▶ [Supplied records]
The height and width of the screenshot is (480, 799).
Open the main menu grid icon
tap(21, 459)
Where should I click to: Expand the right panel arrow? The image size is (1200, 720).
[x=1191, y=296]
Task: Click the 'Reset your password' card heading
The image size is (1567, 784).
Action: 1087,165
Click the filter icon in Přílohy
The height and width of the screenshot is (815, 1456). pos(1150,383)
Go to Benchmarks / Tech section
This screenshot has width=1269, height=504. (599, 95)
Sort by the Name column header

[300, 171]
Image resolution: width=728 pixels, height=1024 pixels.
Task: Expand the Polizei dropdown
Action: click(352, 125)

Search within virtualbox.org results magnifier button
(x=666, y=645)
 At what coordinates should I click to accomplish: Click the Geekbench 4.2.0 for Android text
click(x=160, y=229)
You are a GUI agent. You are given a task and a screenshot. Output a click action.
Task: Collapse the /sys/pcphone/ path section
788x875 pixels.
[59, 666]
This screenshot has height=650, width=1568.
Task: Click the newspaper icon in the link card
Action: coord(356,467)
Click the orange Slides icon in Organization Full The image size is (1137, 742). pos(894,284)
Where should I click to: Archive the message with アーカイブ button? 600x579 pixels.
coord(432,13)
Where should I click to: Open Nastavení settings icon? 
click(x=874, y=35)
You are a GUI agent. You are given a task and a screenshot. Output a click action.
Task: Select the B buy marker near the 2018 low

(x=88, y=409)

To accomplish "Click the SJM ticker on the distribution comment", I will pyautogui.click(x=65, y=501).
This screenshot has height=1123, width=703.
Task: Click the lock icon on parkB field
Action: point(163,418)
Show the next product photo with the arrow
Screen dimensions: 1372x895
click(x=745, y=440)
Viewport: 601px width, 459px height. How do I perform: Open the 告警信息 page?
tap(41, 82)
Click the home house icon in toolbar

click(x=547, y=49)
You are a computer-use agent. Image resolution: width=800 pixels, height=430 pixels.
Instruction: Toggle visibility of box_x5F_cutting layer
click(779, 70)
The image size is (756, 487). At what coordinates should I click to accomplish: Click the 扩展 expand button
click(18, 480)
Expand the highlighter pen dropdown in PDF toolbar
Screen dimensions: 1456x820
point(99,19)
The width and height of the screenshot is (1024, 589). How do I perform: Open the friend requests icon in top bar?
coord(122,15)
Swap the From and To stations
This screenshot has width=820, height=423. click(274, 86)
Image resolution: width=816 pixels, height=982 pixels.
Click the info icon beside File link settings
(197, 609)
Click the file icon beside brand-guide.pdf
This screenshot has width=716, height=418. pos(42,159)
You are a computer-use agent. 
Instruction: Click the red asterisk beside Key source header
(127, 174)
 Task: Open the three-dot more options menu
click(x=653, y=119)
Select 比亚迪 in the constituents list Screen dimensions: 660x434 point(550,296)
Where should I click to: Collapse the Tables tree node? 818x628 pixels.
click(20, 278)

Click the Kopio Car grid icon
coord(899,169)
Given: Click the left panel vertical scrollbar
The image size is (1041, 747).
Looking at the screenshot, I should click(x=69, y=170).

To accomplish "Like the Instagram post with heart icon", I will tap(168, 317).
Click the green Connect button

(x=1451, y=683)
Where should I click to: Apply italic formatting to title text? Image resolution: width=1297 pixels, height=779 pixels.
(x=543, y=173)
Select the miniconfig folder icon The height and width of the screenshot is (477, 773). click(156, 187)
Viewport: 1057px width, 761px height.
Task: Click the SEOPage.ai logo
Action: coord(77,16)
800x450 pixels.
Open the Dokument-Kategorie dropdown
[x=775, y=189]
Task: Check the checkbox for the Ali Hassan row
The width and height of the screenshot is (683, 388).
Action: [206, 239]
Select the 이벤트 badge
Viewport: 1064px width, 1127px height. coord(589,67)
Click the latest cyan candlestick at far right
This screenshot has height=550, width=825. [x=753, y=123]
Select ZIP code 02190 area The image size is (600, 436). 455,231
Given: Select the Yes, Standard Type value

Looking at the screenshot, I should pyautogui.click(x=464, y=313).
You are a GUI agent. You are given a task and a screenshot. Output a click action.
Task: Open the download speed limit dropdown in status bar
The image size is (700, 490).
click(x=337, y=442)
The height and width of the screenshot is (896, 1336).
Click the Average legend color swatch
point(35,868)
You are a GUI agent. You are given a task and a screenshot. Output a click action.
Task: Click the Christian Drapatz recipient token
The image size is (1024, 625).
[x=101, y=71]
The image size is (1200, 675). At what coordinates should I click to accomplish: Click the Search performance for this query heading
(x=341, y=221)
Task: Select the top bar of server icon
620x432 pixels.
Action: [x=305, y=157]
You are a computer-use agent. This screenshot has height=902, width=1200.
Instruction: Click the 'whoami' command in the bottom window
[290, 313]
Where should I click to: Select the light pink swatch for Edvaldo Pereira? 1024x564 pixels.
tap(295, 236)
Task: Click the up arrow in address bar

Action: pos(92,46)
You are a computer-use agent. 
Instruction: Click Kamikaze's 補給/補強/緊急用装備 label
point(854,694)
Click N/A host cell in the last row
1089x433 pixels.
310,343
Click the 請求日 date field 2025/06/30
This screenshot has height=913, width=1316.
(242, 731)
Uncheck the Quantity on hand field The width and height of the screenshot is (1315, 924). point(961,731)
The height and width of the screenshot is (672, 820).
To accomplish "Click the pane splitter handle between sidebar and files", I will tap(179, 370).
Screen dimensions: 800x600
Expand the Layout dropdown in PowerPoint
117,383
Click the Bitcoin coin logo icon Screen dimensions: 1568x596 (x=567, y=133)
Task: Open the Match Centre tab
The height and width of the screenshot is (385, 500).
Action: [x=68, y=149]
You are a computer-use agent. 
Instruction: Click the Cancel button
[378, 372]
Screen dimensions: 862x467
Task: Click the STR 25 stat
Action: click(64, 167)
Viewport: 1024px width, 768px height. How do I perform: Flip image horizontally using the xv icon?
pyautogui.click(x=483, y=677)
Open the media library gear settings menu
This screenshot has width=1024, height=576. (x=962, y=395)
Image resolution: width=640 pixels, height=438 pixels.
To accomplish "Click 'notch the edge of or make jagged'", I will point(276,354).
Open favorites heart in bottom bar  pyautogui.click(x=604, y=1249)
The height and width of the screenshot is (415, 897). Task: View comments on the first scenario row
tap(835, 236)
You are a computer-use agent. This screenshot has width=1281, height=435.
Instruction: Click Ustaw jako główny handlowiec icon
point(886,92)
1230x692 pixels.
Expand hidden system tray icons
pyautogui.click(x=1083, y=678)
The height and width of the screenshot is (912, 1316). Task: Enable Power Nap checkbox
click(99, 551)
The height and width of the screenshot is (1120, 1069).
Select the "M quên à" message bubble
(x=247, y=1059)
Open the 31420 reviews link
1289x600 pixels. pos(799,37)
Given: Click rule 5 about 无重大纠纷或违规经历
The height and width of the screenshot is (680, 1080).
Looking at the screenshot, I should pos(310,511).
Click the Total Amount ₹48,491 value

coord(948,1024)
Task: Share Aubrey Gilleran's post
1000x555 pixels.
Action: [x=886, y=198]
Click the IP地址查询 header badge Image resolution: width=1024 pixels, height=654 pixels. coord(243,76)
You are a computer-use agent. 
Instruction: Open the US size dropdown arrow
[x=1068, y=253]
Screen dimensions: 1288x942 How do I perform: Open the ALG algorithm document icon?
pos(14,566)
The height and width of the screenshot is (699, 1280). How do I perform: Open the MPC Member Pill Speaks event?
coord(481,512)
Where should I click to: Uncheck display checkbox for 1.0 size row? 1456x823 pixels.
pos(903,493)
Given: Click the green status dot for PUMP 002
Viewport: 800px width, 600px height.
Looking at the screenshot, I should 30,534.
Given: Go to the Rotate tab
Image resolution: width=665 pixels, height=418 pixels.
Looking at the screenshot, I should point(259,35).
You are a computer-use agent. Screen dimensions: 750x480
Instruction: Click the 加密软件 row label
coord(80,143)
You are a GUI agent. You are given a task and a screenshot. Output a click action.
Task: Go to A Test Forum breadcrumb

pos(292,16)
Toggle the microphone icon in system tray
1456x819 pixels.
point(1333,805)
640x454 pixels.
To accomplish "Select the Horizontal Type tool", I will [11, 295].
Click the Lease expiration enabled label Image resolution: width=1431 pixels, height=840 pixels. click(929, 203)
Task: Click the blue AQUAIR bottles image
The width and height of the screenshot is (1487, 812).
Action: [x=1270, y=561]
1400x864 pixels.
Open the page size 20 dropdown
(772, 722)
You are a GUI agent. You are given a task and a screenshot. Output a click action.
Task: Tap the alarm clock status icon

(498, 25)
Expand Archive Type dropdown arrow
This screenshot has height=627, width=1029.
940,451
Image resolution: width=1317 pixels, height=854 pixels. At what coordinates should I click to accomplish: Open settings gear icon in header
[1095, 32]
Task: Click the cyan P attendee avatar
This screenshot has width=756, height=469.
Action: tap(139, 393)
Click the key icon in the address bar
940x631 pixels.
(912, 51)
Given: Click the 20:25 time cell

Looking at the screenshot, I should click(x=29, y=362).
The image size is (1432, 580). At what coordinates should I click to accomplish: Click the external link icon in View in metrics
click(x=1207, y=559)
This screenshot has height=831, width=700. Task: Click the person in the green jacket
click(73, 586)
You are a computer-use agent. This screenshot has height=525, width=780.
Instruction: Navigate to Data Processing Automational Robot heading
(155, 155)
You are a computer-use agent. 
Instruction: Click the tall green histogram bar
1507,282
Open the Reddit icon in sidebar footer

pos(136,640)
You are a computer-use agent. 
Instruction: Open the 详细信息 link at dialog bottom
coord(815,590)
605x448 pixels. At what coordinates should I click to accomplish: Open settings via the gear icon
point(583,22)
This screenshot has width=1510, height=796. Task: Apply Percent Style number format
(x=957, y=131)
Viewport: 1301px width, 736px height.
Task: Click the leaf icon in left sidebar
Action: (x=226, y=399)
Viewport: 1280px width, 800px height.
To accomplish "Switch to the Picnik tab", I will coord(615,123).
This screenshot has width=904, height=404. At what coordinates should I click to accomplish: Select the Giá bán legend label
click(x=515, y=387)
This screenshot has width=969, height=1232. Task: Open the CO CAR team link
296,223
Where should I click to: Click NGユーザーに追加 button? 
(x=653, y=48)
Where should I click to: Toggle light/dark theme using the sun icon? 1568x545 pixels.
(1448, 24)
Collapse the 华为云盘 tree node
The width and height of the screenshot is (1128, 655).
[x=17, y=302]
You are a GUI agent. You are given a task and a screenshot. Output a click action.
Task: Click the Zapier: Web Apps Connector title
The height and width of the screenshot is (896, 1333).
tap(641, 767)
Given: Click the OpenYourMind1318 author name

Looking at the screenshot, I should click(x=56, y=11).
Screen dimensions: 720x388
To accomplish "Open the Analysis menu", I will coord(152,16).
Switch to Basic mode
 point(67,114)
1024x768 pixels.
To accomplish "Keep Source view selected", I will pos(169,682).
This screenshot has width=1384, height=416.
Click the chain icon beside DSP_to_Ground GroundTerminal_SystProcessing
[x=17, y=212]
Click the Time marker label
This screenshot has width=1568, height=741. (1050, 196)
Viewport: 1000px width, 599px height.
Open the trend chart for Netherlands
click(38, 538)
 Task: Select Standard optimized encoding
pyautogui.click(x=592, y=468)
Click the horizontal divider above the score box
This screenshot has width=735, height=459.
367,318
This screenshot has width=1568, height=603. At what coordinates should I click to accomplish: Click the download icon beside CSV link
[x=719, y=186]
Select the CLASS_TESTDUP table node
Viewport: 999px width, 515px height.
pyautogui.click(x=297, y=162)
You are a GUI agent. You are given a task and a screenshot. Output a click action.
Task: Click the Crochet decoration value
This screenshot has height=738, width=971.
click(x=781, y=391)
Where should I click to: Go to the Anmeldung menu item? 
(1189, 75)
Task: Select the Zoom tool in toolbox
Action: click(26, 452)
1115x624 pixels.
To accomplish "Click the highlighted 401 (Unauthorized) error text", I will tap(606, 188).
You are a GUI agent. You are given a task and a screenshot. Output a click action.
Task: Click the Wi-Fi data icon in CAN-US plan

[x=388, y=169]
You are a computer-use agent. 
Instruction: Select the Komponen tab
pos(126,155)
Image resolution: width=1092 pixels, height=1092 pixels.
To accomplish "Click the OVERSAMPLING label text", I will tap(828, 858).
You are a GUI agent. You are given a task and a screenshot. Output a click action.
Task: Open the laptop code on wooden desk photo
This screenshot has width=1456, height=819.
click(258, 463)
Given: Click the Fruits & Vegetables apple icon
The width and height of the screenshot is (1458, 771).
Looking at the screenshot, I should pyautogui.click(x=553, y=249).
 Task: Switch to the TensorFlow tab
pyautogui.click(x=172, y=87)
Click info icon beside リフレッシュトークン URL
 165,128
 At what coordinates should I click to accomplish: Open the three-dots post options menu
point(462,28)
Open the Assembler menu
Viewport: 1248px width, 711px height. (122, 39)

▶ [What you need to do]
Note how many lines of the listing above contain the string "code", and give that number with nothing added.

▶ [Written reply]
2